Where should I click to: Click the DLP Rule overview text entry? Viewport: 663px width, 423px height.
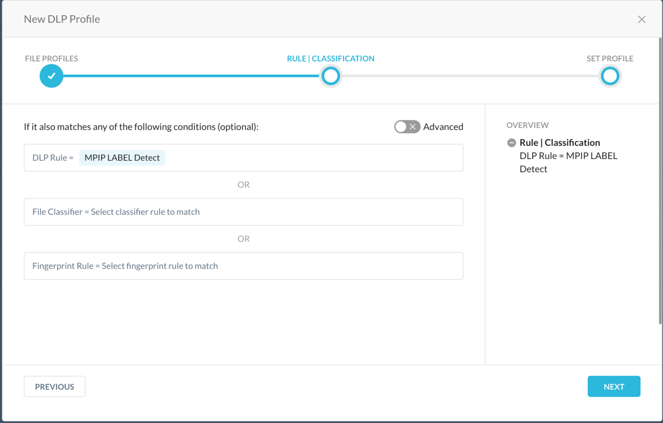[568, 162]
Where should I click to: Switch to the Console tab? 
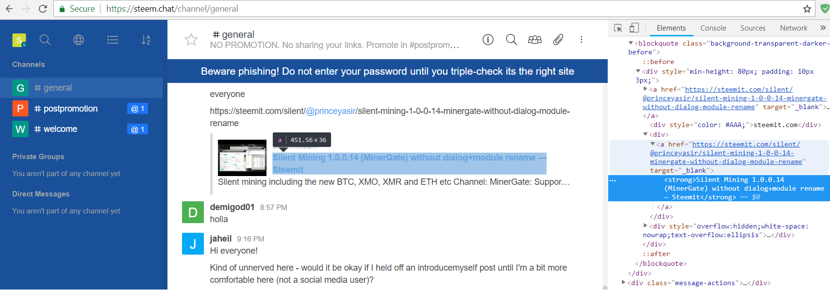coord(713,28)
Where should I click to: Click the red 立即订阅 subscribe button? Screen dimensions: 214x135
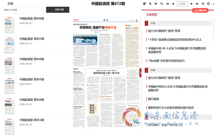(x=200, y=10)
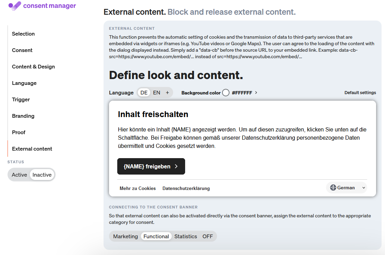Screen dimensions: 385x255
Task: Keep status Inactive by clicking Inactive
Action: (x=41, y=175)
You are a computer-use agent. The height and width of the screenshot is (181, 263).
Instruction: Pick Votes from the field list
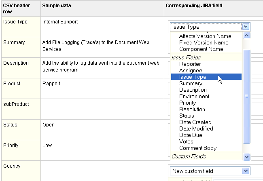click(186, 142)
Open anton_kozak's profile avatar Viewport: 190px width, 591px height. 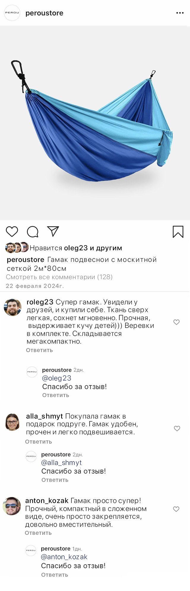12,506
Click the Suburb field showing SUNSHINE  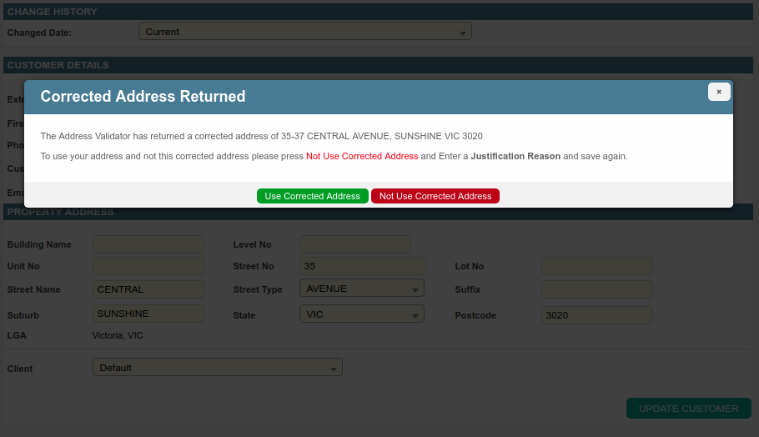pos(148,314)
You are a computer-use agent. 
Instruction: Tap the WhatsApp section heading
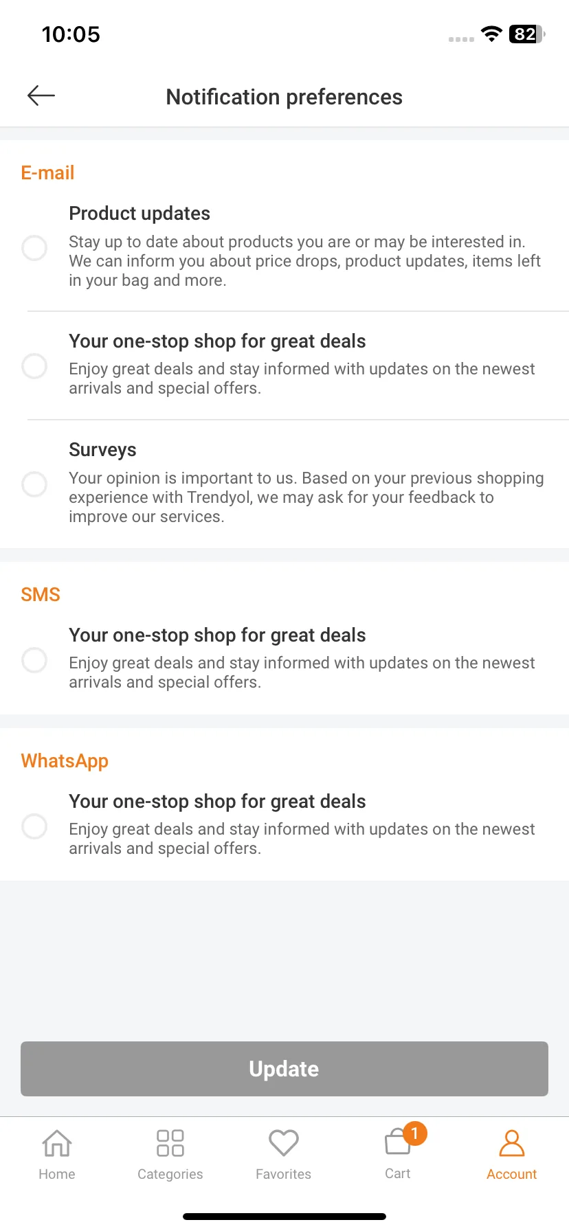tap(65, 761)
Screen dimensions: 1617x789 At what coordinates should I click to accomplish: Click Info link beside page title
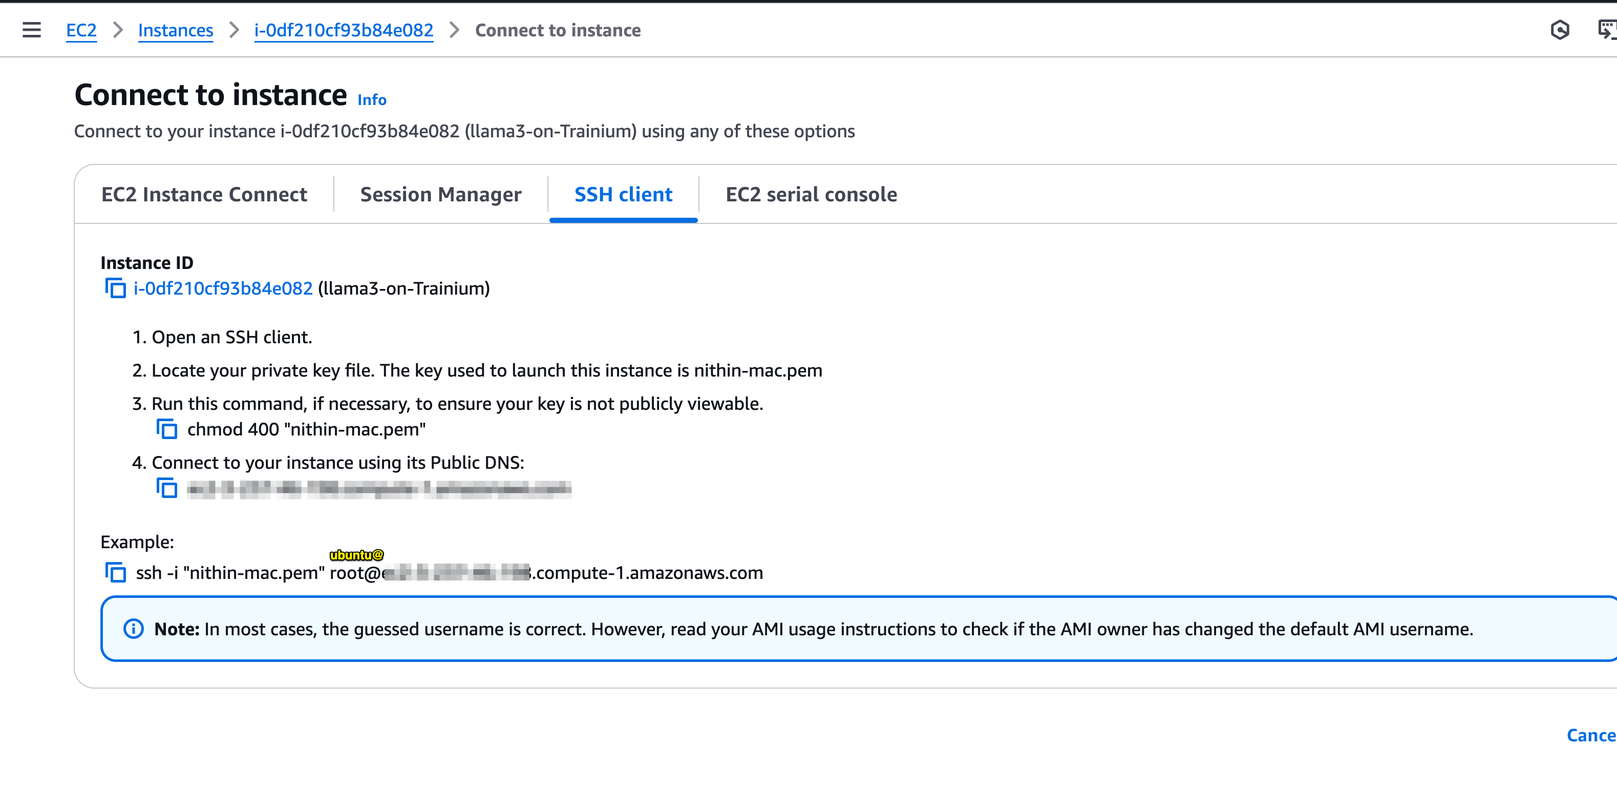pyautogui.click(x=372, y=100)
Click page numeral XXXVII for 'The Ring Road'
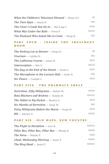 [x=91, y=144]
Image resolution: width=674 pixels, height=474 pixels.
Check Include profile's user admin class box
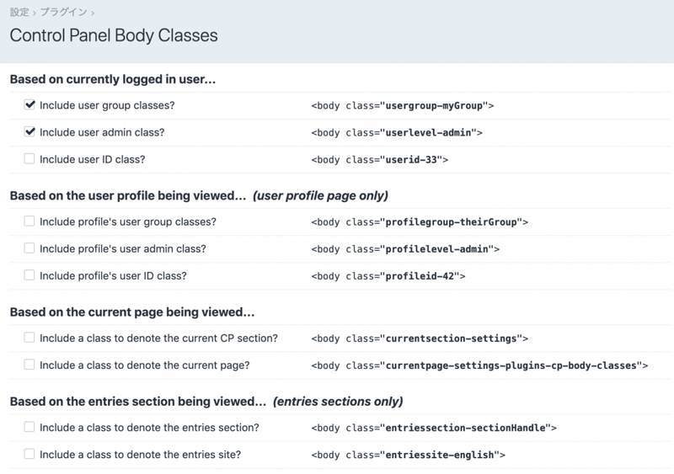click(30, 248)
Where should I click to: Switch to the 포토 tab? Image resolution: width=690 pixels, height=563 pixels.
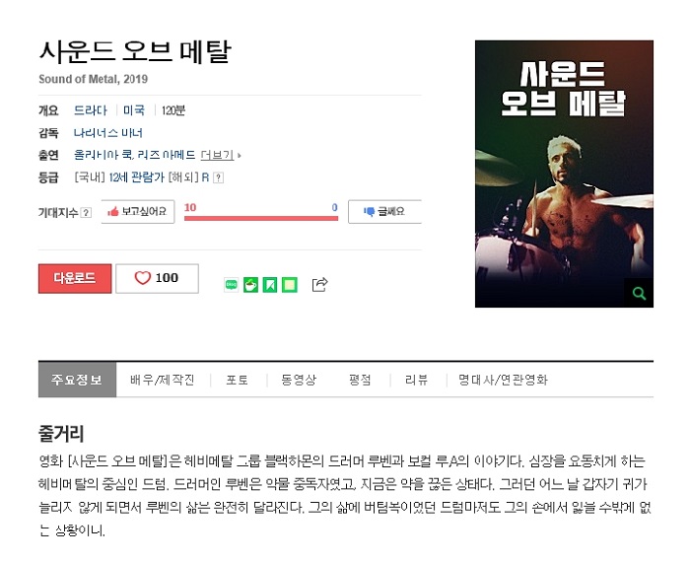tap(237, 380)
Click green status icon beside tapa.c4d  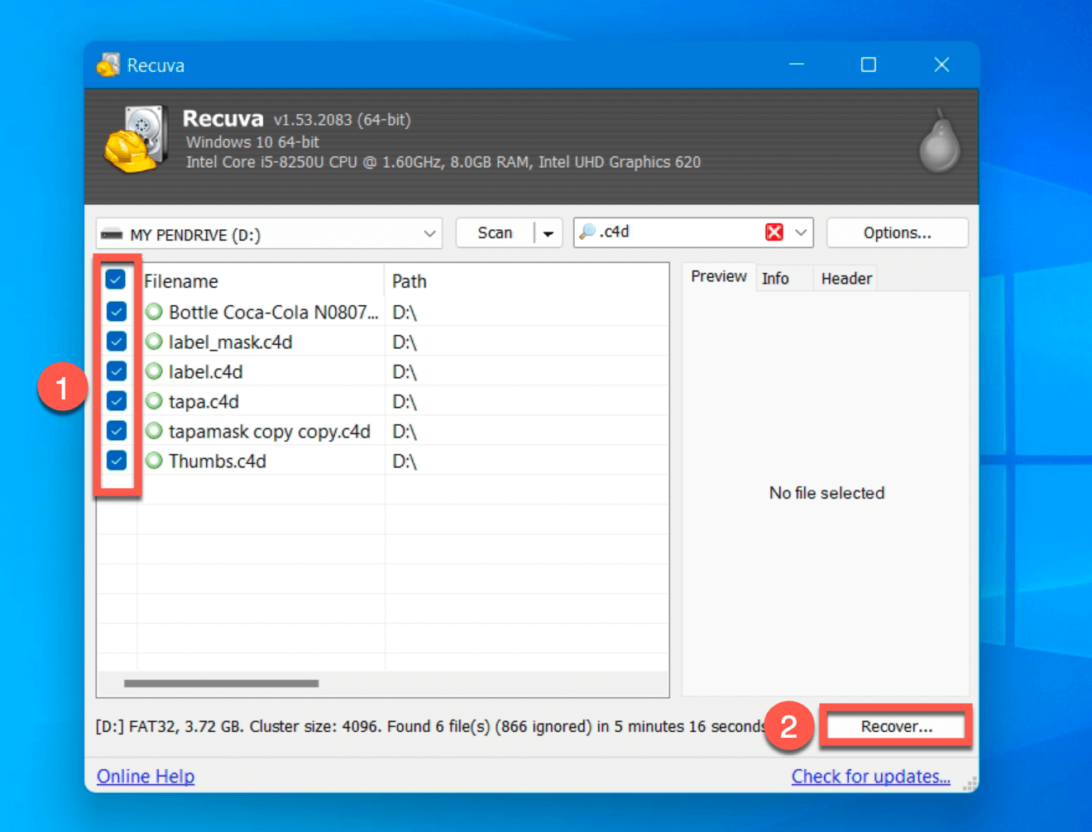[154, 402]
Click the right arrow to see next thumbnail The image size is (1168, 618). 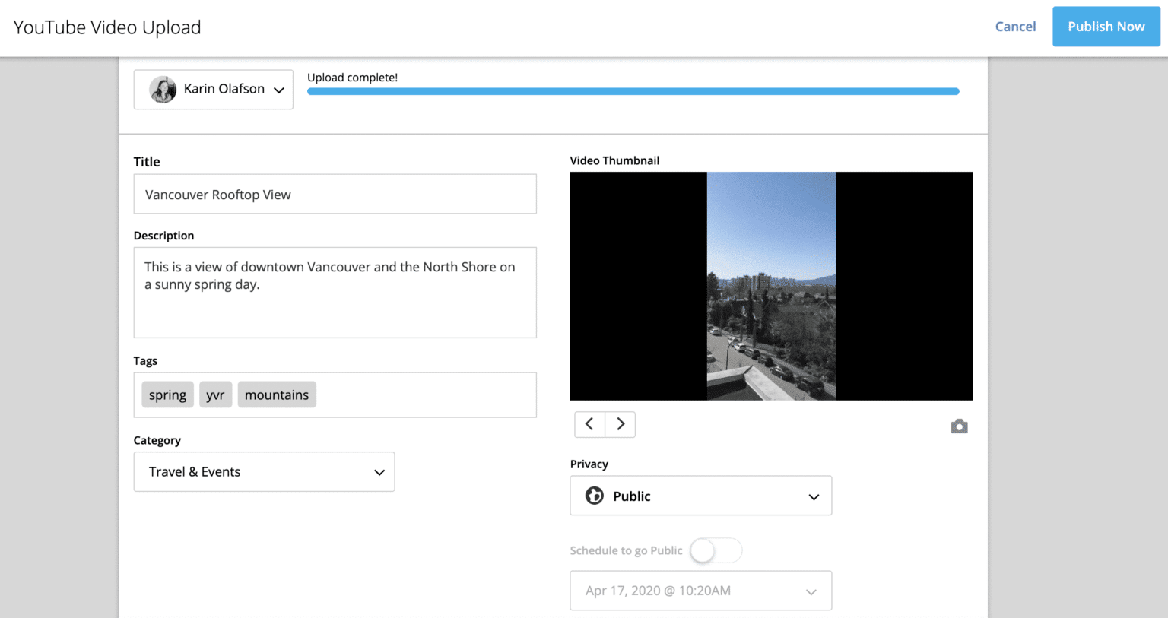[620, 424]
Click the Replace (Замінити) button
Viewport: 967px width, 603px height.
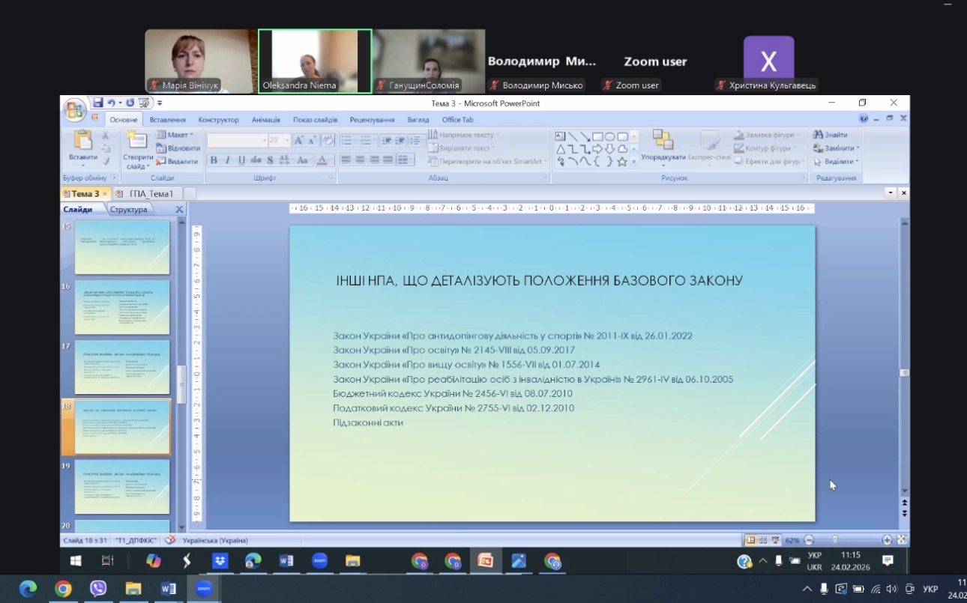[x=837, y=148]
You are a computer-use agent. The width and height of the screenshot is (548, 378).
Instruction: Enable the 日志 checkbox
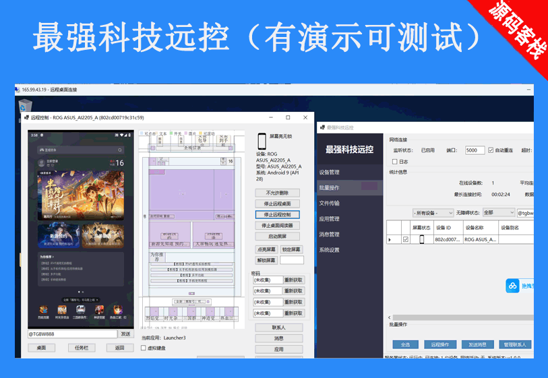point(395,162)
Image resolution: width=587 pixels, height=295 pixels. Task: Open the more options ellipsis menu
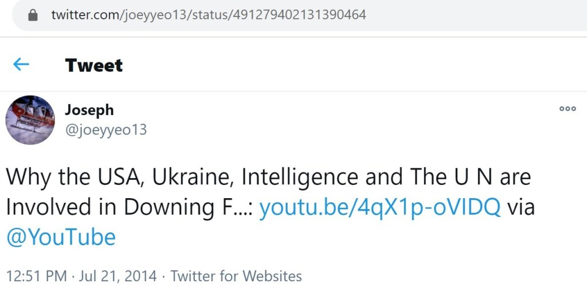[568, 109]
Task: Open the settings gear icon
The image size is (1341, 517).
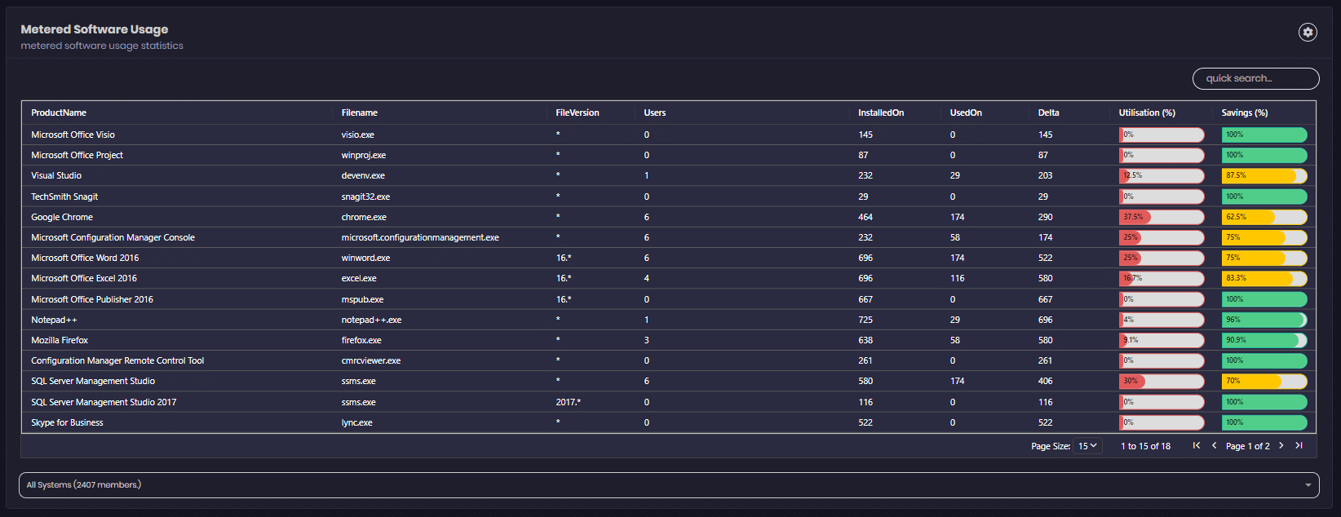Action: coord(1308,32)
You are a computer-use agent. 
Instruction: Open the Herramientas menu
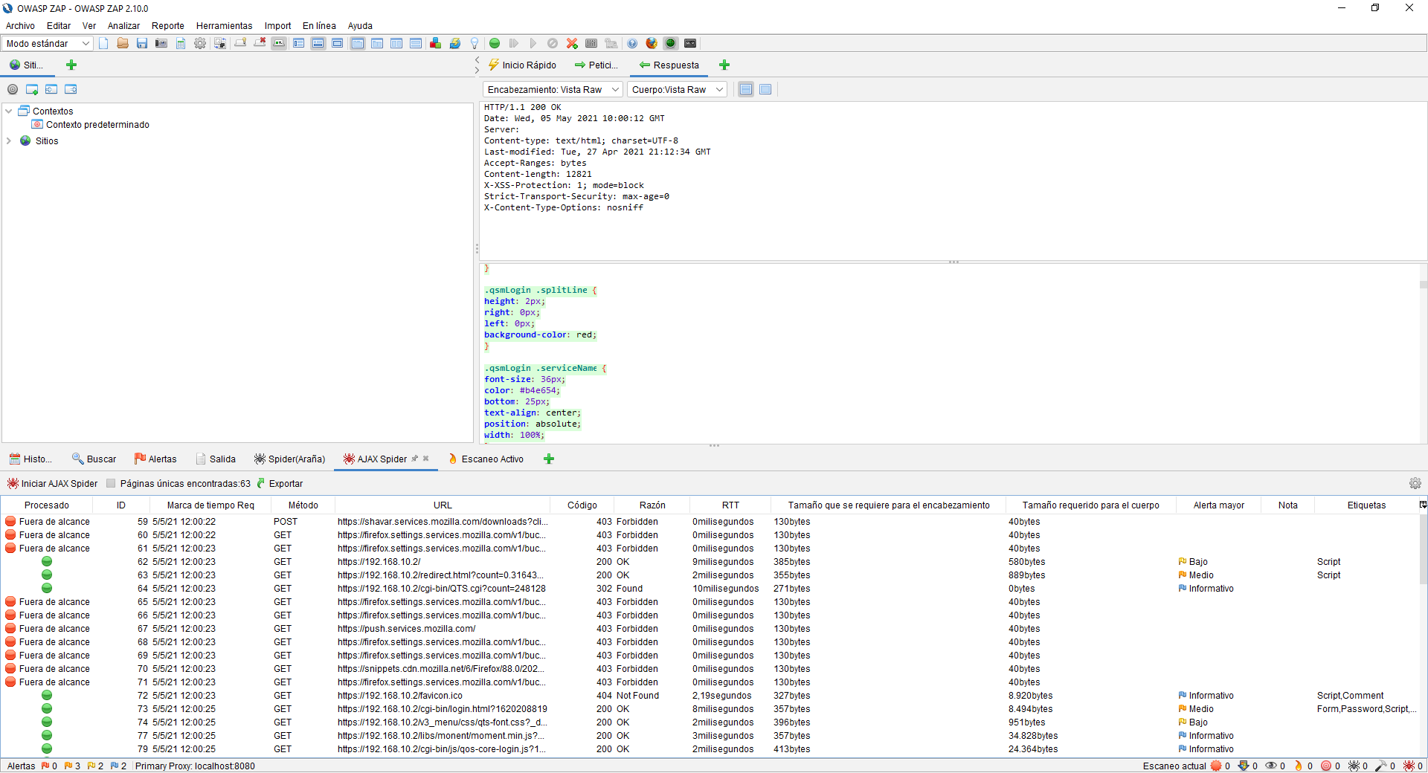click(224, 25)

──────────────────────────────

STATED TASK> Please collect each line from the records above that contains the string "computer", treating uppercase and lowercase as different.

EXERCISE RESULT>
You are a computer-use agent. The height and width of the screenshot is (181, 263).
You are a computer-use agent. 
You are a computer-use agent. The width and height of the screenshot is (548, 378).
You are a computer-use agent. 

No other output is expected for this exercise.